Post-surgical complications can occur.

  • A general anaesthetic in any horse carries an element of risk, but the castration procedure in itself carries less risk, when compare to the standing method, in older/mature stallions.
  • The most common complication is excessive swelling of the scrotum that can extend down into the sheath. If the wounds seal too quickly, fluid can be trapped, giving the impression that the testicles have returned! These horses should continue to be lightly exercised, but may require sedation for drainage of the fluid. If increased exercise does not resolve the problem, contact us.
  • Bleeding commonly occurs. If there is a slow drip from the wound, over the first 24 hours – this is normal. If it exceeds a fast drip or does not slow down over a few hours, ring Walker Equine Vets immediately.
  • In rare instances, following standing castration, the intestines may protrude from the incision. In such cases the animal is usually obviously unwell and uncomfortable. This usually occurs within a few hours of the surgical procedure but can happen days later.

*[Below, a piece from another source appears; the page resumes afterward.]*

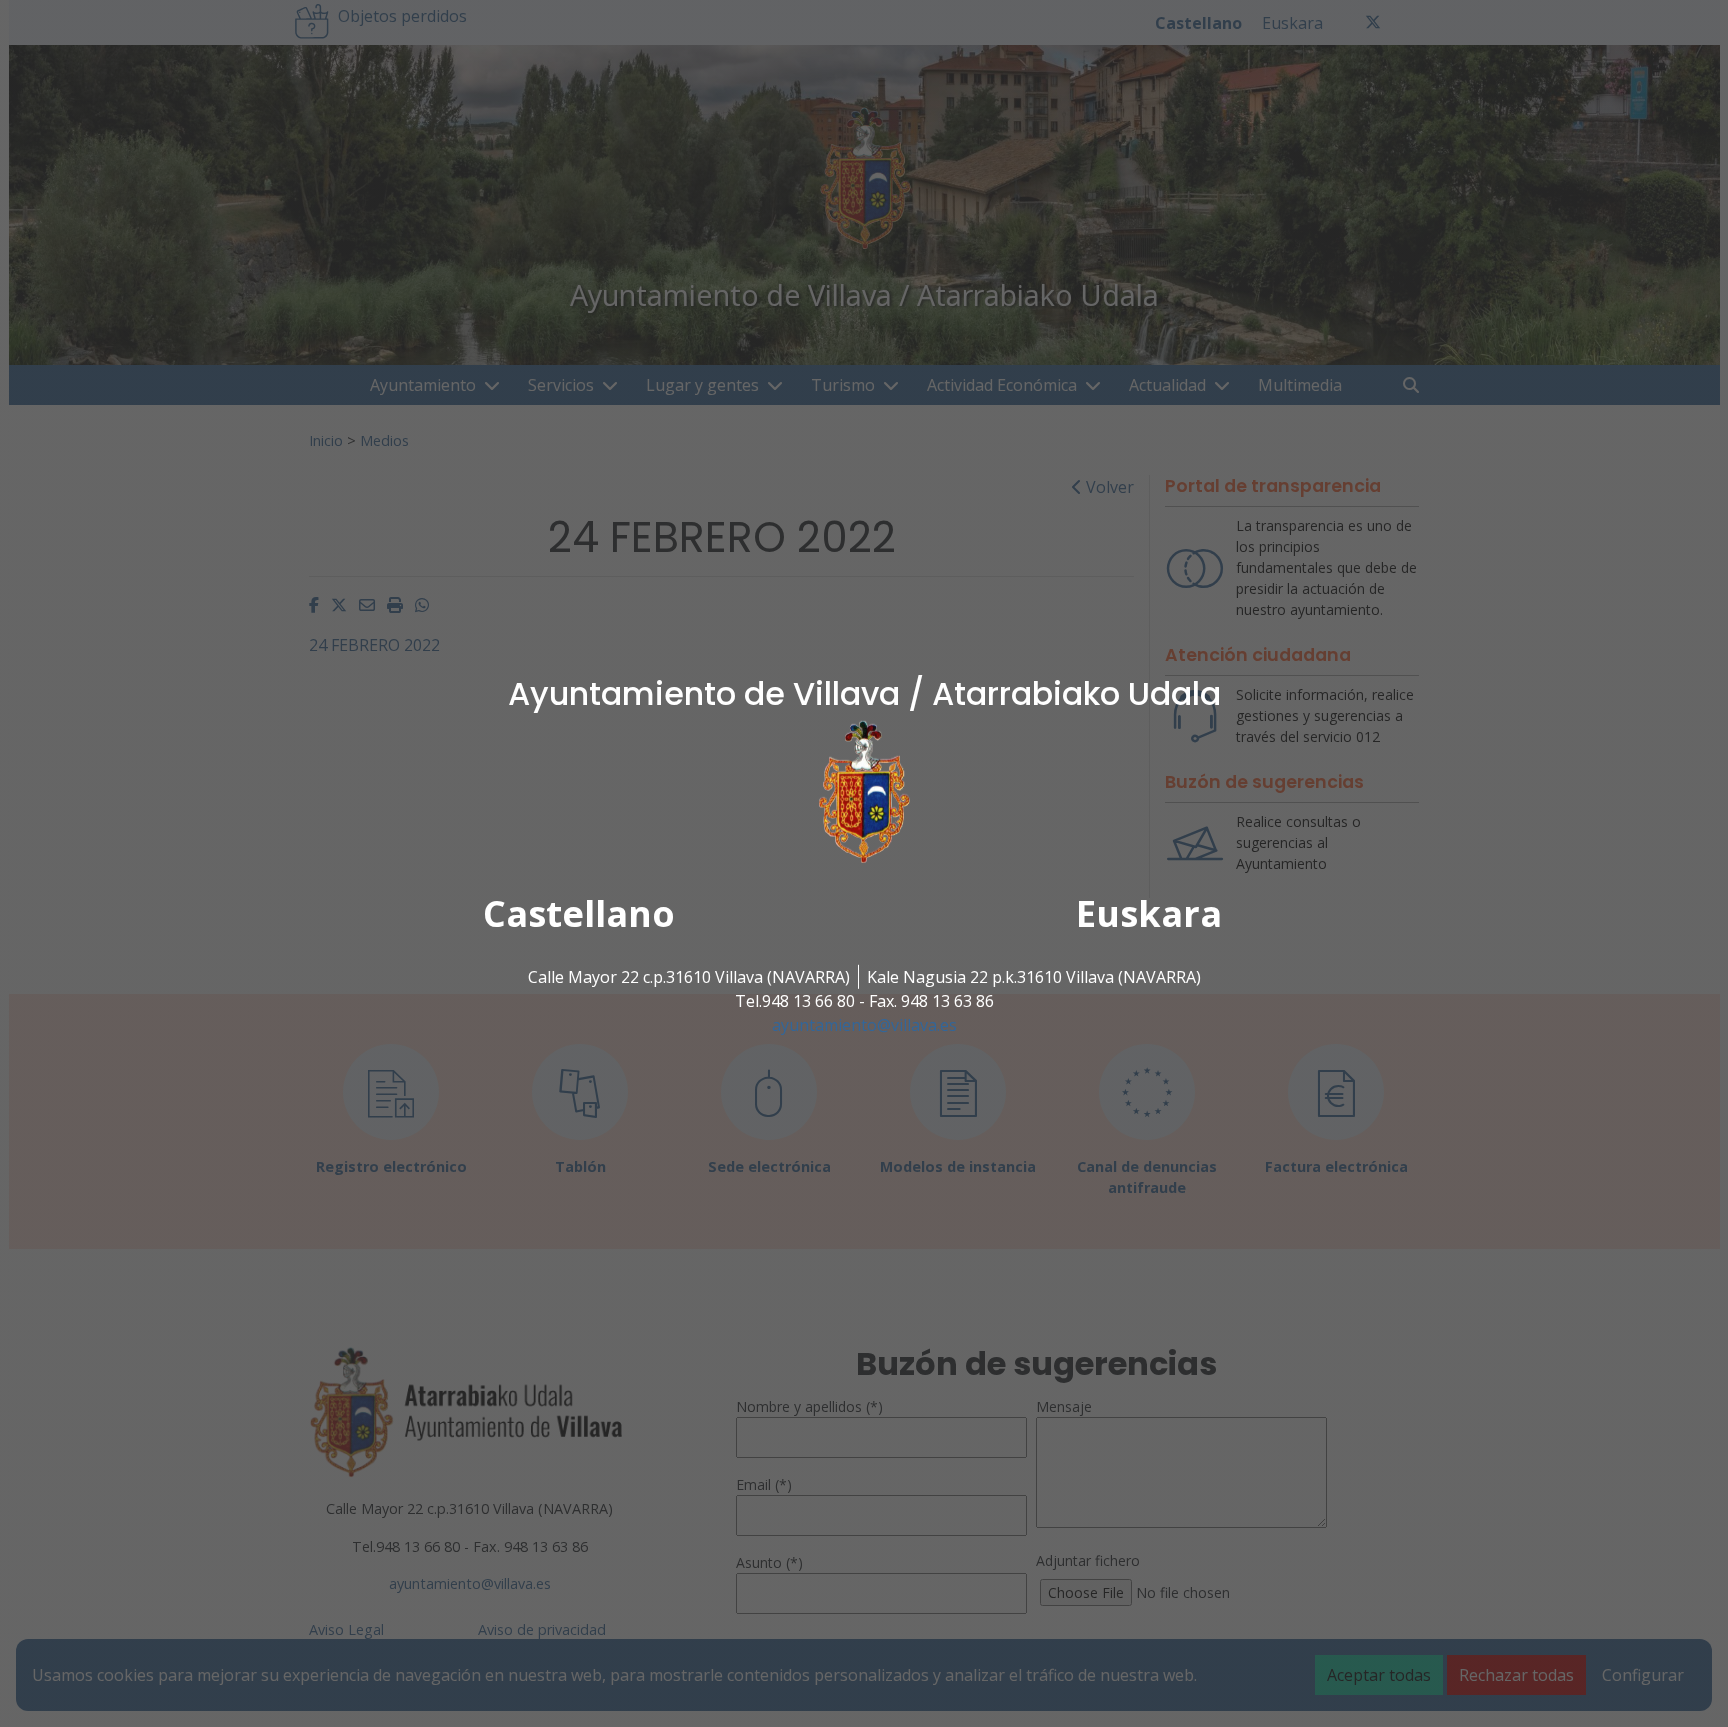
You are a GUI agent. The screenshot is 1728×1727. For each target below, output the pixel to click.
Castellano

If this occurs, consider it as a true emergency and contact Walker Equine vets immediately on 01823475208.

  • Infection can occur in the wound. This most commonly happens several days after castration. Antibiotics may be required, speak to us if you think this has happened. The horse may develop an uncomfortable swelling and may be reluctant to move normally.
  • If the horse shows any signs of colic or develops a temperature, contact Walker Equine Vets immediately.

Important considerations after castration:
A colt CAN be fertile for a short while after being gelded, so he should not be turned out with mares for at least 8 weeks following castration

The ‘stallion like’ behaviour can continue for up to 6 months, but rarely more. In young animals it is likely to reduce much sooner. The length of this period depends largely upon the age of the horse. Mature animals can continue to show strong stallion-like behaviour, especially if they have previously covered mares.